* _STORED DATA_:
*** Begin section ***

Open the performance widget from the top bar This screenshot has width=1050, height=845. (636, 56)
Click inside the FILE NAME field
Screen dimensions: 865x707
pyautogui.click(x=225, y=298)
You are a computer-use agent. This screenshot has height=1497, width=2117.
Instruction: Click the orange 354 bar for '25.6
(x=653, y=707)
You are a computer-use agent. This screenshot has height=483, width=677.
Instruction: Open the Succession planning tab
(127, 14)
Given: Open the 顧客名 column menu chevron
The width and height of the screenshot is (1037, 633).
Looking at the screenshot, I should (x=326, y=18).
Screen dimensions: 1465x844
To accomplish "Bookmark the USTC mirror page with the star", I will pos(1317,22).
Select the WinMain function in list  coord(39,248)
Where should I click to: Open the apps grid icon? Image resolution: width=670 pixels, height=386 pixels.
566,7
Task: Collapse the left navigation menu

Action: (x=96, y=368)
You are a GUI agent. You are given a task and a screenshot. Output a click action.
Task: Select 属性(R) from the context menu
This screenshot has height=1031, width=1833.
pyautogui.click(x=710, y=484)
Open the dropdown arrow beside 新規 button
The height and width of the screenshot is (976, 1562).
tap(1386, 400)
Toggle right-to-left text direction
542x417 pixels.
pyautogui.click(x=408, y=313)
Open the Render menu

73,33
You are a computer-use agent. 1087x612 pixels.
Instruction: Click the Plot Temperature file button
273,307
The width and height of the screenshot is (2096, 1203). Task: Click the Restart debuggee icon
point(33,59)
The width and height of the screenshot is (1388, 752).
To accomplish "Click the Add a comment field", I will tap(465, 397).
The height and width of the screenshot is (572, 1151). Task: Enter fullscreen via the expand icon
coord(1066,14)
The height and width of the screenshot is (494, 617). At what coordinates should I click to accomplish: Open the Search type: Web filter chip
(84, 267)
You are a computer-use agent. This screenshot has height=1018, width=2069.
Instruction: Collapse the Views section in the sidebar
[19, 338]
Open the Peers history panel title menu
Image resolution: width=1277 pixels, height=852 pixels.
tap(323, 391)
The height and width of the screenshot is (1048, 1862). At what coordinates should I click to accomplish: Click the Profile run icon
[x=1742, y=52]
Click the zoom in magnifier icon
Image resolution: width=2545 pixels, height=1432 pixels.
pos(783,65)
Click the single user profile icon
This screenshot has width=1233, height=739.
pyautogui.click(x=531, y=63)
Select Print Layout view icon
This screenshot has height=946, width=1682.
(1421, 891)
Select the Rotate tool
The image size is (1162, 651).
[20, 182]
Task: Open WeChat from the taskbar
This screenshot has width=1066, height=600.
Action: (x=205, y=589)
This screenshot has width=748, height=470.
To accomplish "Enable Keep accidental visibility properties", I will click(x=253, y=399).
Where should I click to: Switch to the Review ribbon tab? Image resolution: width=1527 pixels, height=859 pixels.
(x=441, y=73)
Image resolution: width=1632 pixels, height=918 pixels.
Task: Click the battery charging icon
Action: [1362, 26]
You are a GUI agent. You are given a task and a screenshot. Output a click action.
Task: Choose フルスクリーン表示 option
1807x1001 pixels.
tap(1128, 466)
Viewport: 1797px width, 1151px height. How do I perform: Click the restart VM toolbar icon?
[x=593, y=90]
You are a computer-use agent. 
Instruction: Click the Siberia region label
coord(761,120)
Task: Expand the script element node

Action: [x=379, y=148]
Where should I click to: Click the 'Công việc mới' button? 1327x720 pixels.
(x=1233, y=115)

*** End section ***

* _TASK TO CARRY OUT_: Track down every line in the entries that includes the string "computer", and copy it.

* _RESPONSE_:
You are a computer-use agent. This screenshot has height=1497, width=2117.
You are a computer-use agent. This screenshot has height=483, width=677.
You are a computer-use agent. 1087x612 pixels.
You are a computer-use agent. This screenshot has height=1018, width=2069.
You are a computer-use agent. 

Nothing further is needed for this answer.